+++ PROVIDED MATERIAL

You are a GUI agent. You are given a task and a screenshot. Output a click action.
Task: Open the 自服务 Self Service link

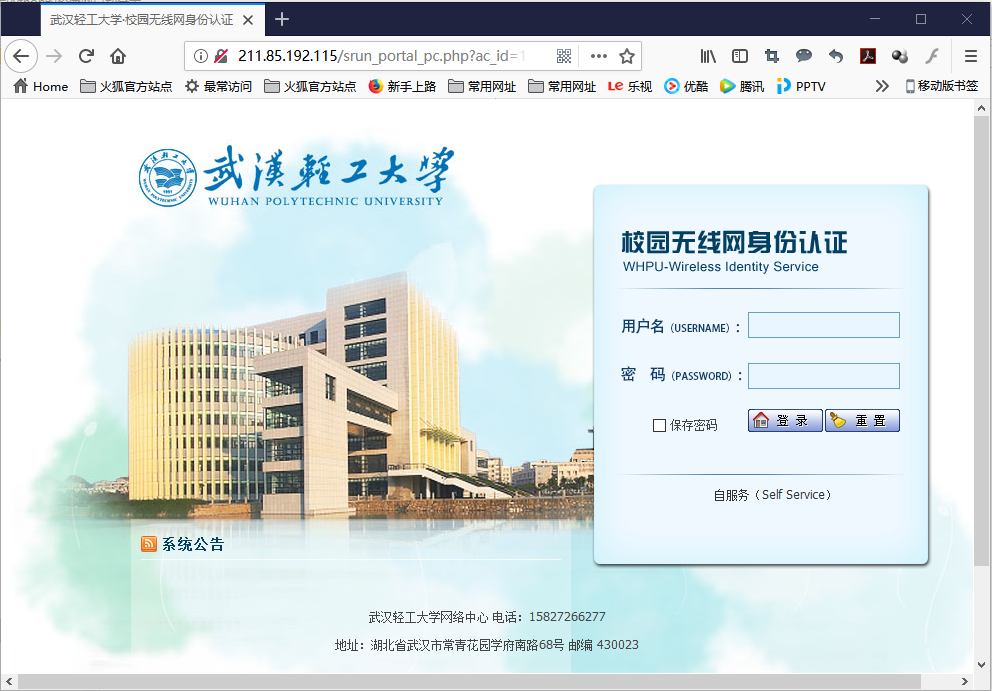tap(773, 495)
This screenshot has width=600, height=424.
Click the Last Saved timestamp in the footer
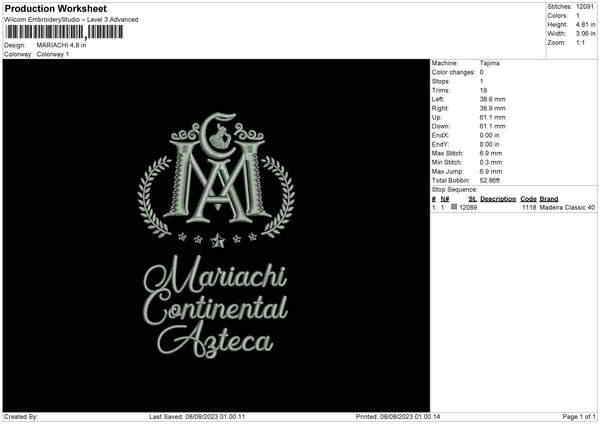[x=197, y=416]
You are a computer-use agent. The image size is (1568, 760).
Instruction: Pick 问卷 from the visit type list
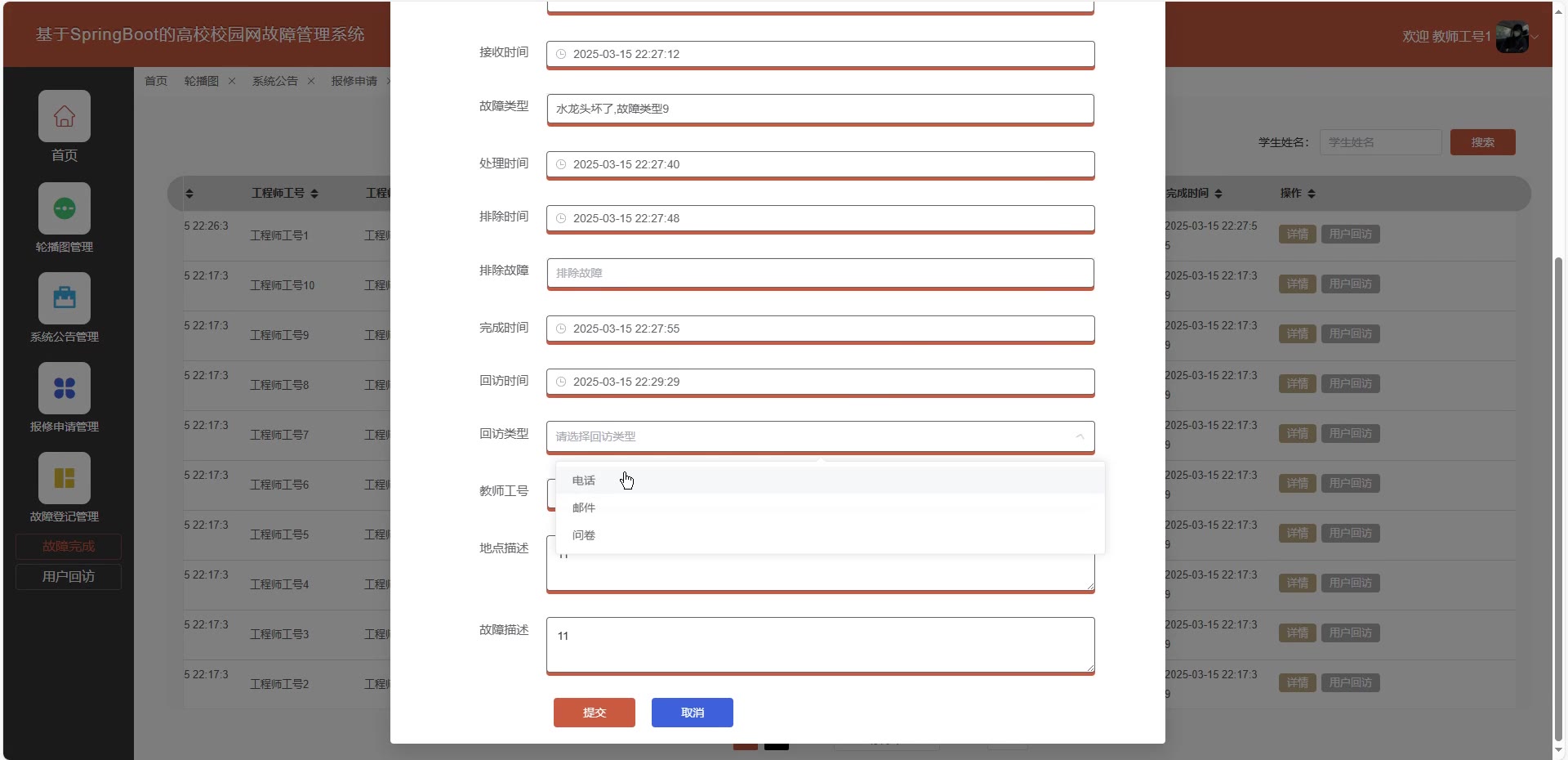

++++++

AIM OF THE TASK
The records above, copied word for word without the pictures, are what should be output.

TASK RESPONSE
You are a GUI agent. You are given a task and a screenshot. Output a click action.
Task: Open the 自服务 Self Service link

tap(773, 495)
This screenshot has width=600, height=424.
Click the Last Saved timestamp in the footer
[x=197, y=416]
You are a computer-use agent. The image size is (1568, 760).
Instruction: Pick 问卷 from the visit type list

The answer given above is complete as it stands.